Avesso ao espiritualismo, Tertuliano atribuía ao Velho Testamento um significado literal e histórico, assim como as figuras também eram fatos concretos. No processo de figuração, o espírito só tem lugar como intelecto para promover a compreensão. As referências aos significados são abstratas, mas o preenchimento da figura, para o que ela se direciona, é carnal, uma realidade histórica.
Auerbach comenta que a partir do século 4, entre os escritores cristãos, a noção de significação profunda foi atrelada ao conceito de figura. Foi assim em Lactâncio, que identificava as figuras como fatos pequenos que indicavam fatos futuros muito maiores. Filo e Orígenes, por sua vez, foram exemplos de autores que deram uma explicação alegórica às figuras, com a finalidade de espiritualizar o caráter histórico do Antigo Testamento.
Já em Santo Agostinho, figura adquire, principalmente, a noção de prefiguração. Ele chegou a advertir os fiéis que evitassem a interpretação alegórica para que, em suas palavras, “não venhais a erguer um edifício como que no ar”. O Antigo Testamento, para o filósofo, é um conjunto de promessas temporais, já o Novo Testamento abarca as promessas eternas, sendo o último o preenchimento do primeiro. E duas grandes promessas perpassam as duas partes da Bíblia, primeiro ocultamente, depois de modo explícito. Os acontecimentos bíblicos, no pensamento de Agostinho, transcorriam no plano da eternidade, que pertence a Deus, no qual as figuras não estão restritas ao passado nem ao futuro.

⁂

### [EXPLORE O MATERIAL]
a) Reproduza do trecho sobre o conceito de figura tudo o que vai de "Auerbach comenta que" até "do Antigo Testamento.".
b) Leve adiante o trecho sobre o conceito de figura, escrevendo a continuação a partir da última frase apresentada.

⁂

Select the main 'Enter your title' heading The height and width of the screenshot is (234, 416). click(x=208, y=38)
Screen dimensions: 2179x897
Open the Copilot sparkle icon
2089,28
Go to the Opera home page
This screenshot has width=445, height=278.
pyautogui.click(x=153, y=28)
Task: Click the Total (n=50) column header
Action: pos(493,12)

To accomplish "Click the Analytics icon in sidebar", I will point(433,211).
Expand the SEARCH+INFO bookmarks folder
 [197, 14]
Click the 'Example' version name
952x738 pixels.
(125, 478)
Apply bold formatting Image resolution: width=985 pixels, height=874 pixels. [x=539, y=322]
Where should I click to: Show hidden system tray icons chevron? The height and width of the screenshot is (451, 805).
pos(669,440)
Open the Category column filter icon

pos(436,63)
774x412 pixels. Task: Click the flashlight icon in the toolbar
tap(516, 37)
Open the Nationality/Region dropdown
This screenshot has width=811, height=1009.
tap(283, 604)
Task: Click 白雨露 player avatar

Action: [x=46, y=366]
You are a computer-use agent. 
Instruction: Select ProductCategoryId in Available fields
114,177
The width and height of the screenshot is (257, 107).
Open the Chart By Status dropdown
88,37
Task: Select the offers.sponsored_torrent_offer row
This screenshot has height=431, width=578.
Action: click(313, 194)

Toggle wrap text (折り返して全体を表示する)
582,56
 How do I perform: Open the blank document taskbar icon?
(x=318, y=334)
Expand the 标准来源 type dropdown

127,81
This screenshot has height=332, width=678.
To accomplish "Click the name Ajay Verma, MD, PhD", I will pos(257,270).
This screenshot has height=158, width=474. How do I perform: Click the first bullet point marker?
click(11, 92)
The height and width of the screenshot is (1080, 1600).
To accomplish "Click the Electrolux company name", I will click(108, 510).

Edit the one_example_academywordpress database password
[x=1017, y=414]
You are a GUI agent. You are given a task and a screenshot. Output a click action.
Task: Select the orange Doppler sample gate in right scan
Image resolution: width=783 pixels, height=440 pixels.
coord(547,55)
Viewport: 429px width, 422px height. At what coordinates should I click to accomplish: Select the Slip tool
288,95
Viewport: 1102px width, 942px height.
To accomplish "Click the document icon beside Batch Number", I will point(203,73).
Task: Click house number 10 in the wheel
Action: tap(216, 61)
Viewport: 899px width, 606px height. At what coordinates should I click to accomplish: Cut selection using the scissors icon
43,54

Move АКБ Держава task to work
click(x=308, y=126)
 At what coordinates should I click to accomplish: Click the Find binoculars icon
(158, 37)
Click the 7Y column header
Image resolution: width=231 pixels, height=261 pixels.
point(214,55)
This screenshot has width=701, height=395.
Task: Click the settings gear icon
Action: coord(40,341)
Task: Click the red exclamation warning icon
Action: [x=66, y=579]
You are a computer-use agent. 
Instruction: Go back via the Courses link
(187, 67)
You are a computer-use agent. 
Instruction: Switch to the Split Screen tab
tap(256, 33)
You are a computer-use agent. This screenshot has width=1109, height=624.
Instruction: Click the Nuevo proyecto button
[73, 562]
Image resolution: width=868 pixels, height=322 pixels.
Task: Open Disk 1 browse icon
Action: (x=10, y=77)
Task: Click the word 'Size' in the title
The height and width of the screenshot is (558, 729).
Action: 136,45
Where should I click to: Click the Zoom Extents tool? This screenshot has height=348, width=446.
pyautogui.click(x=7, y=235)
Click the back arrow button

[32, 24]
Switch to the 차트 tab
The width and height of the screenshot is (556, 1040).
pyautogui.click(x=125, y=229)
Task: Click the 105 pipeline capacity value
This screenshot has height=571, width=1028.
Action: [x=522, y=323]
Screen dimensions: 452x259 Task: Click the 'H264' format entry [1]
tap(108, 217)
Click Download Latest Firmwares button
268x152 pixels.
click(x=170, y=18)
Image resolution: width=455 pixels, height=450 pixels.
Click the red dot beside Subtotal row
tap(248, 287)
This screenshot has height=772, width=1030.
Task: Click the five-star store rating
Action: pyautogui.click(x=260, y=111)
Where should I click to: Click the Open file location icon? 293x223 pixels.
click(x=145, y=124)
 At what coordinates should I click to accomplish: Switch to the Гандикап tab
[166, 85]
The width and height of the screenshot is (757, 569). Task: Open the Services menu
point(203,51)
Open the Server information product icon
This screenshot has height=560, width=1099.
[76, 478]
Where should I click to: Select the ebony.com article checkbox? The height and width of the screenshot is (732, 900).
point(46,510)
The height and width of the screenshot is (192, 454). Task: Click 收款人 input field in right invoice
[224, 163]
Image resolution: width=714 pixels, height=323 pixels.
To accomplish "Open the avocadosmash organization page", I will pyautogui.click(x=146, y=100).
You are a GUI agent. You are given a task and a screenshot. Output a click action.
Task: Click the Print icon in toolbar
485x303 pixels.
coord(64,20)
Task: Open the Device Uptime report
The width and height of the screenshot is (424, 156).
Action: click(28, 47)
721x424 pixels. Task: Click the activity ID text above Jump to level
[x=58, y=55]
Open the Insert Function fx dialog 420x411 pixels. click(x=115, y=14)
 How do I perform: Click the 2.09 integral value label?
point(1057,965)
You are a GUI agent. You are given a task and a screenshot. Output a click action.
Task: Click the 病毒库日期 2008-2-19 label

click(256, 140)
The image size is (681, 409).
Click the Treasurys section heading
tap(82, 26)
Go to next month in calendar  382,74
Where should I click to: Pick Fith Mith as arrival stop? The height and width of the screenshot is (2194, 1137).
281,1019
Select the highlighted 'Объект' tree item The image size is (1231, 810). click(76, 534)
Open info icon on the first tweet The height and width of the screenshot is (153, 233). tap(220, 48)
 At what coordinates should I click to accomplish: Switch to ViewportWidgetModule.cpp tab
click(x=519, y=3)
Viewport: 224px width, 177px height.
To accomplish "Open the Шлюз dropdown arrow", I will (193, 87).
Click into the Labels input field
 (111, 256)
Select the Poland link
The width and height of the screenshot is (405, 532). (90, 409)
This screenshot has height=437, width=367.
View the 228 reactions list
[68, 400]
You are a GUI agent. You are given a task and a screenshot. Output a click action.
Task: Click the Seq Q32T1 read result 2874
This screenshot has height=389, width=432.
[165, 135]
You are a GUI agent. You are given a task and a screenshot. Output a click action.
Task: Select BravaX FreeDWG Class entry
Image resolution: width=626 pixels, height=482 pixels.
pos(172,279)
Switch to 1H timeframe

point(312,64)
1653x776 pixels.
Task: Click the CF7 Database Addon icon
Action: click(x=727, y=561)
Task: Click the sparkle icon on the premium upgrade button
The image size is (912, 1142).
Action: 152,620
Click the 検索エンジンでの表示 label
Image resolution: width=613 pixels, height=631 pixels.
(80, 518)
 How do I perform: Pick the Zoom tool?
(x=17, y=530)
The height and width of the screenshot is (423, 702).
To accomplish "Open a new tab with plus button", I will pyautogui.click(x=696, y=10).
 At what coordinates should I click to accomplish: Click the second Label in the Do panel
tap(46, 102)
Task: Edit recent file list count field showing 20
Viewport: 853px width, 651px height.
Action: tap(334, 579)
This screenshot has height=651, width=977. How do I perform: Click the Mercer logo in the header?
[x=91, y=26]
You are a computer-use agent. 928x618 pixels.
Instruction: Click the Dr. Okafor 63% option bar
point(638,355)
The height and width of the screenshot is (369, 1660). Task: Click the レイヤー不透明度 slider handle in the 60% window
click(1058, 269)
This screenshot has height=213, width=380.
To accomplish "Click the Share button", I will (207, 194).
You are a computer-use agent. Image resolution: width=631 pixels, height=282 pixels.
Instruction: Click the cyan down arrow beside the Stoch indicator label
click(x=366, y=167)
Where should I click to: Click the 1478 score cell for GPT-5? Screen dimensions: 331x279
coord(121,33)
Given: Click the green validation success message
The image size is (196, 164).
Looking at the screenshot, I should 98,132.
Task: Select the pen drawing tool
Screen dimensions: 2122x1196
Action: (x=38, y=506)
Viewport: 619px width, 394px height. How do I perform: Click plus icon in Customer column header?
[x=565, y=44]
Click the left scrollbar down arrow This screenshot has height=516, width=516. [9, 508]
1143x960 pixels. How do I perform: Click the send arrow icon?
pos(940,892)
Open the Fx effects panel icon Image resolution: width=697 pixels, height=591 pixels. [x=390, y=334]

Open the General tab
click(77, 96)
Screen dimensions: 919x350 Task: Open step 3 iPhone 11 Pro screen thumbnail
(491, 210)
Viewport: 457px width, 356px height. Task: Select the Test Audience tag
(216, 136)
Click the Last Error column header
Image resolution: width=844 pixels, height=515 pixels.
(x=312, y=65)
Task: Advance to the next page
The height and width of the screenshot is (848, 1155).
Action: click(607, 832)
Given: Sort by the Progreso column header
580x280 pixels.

⁂

### [RESPOSTAS DAS ATIVIDADES]
a)
Auerbach comenta que a partir do século 4, entre os escritores cristãos, a noção de significação profunda foi atrelada ao conceito de figura. Foi assim em Lactâncio, que identificava as figuras como fatos pequenos que indicavam fatos futuros muito maiores. Filo e Orígenes, por sua vez, foram exemplos de autores que deram uma explicação alegórica às figuras, com a finalidade de espiritualizar o caráter histórico do Antigo Testamento.

b)
Entre os primeiros entusiastas da Igreja cristã, as noções de figura e preenchimento nas Escrituras Sagradas foram importantes para a doutrinação. As epístolas escritas por Paulo estão repletas de interpretações figurais. Nesse caso, com o objetivo de contrapor a lei à fé, que seria o verdadeiro meio de salvação, retirando o caráter normativo do Antigo Testamento e enaltecendo o sacrifício definitivo de Jesus Cristo. Assim, Paulo atenuava o peso histórico do Velho Testamento e o atualizava em dramaticidade concreta, afirmando que somente o Novo Testamento possui significação definitiva.
Percebemos, assim, que tanto Frye como Auerbach dispensam um enfoque literário ao texto bíblico. E ambos levam em consideração o aspecto religioso desse texto, tanto em sua recepção como no contexto de produção.
As formas figurais também se contrapõem às formas míticas ou simbólicas. Embora ambas tenham a finalidade interpretativa, a figura se relaciona à interpretação da história, e o mito é uma interpretação direta da vida e da natureza. Por isso, os mitos se dão em culturas em que a relação entre homem e natureza é mais direta e o peso da história é menor.
Ao contrário da visão histórica moderna, na qual os acontecimentos são carregados de autossuficiência, na interpretação figural os fatos são garantidos e definidos pelo propósito divino. “Pois cada modelo futuro, embora incompleto como história, já está preenchido por Deus e já existe eternamente em Sua providência”, nas palavras de Auerbach.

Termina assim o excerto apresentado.